5 Things Bad Teachers Do Very, Very Well!

1. Mr. Ima N. Kuntroll: Ultimate Disciplinarian
Bad Teachers run their classrooms with military precision. Desks are in neat rows. You can hear a pin drop. Not only are their classes in perfect order, the Bad Teacher will be quick to point out to the principal (or even a School Board Member or two) how the new, unruly teacher across the hall has let his/her class run amuck.

The Bad Teacher has no tolerance for students talking, moving around, using technology without the constant supervision of the all seeing eye. Past performance records reflect their "well-run" classroom. Mr. N. Kuntroll prides himself on being the Captain of his Ship!
2. Ms. Claire Itty: The Lecturer

The Bad Teacher is able to teach with their eyes closed. Their voice is most often monotone and assume their students understand every word they're saying.

Strategies like introducing academic vocabulary before a unit or providing background knowledge are meaningless endeavors, especially since these tidbits of instruction were part of a prior grades' curriculum.

The Bad Teacher readily accepts the responsibility of teaching the grade-level curriculum. No more. No less. Ms. Claire Itty will be the first to tell you, "It is the student's job to ask questions when they do not understand."

3. Mr. Wunsize Fitzall: The Lesson Designer

The Bad Teacher is indubitably gifted in the art of lesson design. He is able to take state standards and seamlessly design a lesson to fit all students regardless of age or ability level.  Special Needs? Gifted and Talented? English Language Learner?

Response to Intervention? No problem! Each of these students will be expected to master the learning material without scaffolding or differentiation.

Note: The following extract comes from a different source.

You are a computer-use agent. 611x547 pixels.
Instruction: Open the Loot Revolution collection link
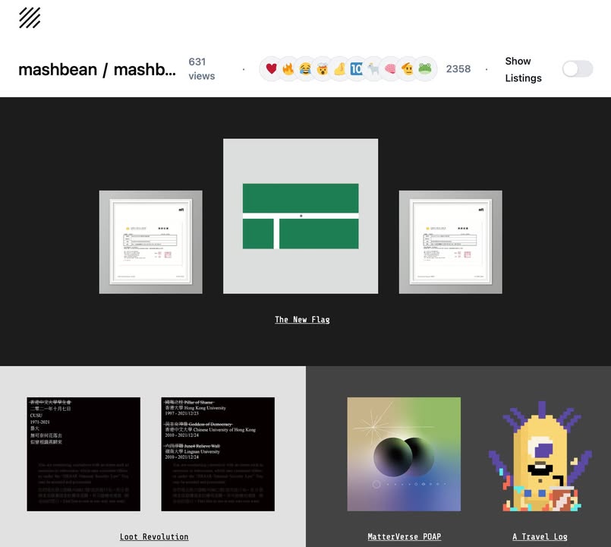[154, 536]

Mr. Wunsize Fitzall will be the first to tell you, "Our job is to prepare students for the real world. Adults don't get a scaffolded tax return."

. Ms. Fave Ortism: The Affirmer
The Bad Teacher is able to recognize the brilliance in her students, in spite, of what other students tell her. She wears the proverbial rose colored glasses. Be rest assured, when end of year award
nominations come out, it will be the student who is: studious, quiet in class, courteous, and is able to sit for extended lengths of time without the slightest shift in his/her desk.

On the flip side, The Bad Teacher will be ready, at the drop of a hat, to give zeros in the grade book and points off in an effort to shape the unacceptable behavior of distracted and talkative students. Ms. Fave Ortism recalls with fond memory, "I am able to spot the class pet within the first week of school. It is a pleasure to read and grade every assignment. I never tire of giving this student an A+ +  +."

5. Mr. Smartie: The Know-it-All!

 Anyone? Anyone? clip from Ferris Bueller's Day Off.

Bad Teachers are experts in their subject area. Their students are merely empty containers in need of the teacher's vast expertise to fill their empty minds. Regardless of advancements in technology, the Bad Teacher knows more.

How is this possible? Why, they have had more life experience and most likely have a Master's in their field of study. This is in no way to trivialize continued education! However, the Bad Teacher will forever remain the smartest person in the room. Mr. Smartie is quick to raise the point: What will happen when computers break?

Confession Reflection:
1.  Why is it important for teachers like Mr. Smartie to engage in continued professional development, especially in the genre of digital literacy?
2. How do administrators and instructional coaches support teachers like Mr. Wunsize Fitzall to design lessons that help level the playing field for struggling learners?
3. What are ways administrator's can protect new teachers from teachers like Mr. N. Kuntroll, who are mean spirited, and try to discredit them?